- [Task description]: The entries below contain a stretch that opens with the line containing "41 (1151, 433)" and closes with the line containing "More Financing Options (1138, 122)"; set down that stretch exactly, both ends included, and nothing else.

- [Collected data]:
════════
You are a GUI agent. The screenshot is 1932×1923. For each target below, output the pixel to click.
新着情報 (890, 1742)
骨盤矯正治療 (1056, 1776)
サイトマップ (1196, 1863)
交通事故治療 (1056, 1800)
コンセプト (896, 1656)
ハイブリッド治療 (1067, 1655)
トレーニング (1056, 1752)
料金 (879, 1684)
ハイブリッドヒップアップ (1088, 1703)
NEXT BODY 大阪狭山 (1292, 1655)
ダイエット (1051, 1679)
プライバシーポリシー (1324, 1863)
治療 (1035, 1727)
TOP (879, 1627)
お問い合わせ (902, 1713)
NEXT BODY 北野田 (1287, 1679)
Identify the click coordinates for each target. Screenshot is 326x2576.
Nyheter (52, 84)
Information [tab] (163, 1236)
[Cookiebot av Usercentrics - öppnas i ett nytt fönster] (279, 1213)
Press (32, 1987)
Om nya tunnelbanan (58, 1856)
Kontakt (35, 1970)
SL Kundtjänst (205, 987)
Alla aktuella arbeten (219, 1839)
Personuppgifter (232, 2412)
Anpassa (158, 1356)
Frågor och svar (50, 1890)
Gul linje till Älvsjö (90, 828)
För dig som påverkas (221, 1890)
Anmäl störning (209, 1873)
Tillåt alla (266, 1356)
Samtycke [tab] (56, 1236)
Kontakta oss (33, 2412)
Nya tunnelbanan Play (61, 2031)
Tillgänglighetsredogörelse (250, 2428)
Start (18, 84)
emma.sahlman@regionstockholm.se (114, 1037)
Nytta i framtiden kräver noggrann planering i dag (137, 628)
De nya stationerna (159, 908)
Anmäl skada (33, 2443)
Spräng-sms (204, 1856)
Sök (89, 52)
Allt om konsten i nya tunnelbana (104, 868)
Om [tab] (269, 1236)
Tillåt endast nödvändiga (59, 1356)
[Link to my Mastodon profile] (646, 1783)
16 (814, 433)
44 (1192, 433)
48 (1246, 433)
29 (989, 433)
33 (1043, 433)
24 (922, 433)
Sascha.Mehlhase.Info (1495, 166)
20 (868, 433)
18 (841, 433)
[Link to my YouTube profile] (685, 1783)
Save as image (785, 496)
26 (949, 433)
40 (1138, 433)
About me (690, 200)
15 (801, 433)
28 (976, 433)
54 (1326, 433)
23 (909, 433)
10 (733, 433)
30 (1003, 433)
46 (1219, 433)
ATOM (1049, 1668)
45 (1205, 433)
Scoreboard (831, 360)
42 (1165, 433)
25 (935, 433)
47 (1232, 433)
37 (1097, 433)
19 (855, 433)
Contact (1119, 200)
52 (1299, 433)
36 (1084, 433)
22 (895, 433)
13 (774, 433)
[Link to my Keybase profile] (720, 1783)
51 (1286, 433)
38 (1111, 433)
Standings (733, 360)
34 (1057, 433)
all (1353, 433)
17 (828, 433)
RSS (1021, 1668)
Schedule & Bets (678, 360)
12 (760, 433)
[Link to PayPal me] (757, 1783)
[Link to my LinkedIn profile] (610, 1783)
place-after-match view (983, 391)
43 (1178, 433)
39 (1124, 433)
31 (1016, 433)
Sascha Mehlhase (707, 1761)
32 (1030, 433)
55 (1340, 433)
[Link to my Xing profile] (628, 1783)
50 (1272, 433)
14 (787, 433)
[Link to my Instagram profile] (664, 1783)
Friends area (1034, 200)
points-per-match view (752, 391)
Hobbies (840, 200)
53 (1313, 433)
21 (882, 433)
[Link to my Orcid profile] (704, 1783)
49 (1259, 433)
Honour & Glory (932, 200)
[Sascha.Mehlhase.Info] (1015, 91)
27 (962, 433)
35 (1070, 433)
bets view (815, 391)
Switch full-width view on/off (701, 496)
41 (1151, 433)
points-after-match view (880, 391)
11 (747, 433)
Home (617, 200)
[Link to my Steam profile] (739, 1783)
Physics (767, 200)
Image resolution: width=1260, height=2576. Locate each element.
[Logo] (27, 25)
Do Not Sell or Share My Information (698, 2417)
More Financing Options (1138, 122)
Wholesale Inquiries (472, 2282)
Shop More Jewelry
════════
- [Problem solution]:
41 (1151, 433)
points-after-match view (880, 391)
11 (747, 433)
Home (617, 200)
[Link to my Steam profile] (739, 1783)
Physics (767, 200)
Image resolution: width=1260, height=2576. Locate each element.
[Logo] (27, 25)
Do Not Sell or Share My Information (698, 2417)
More Financing Options (1138, 122)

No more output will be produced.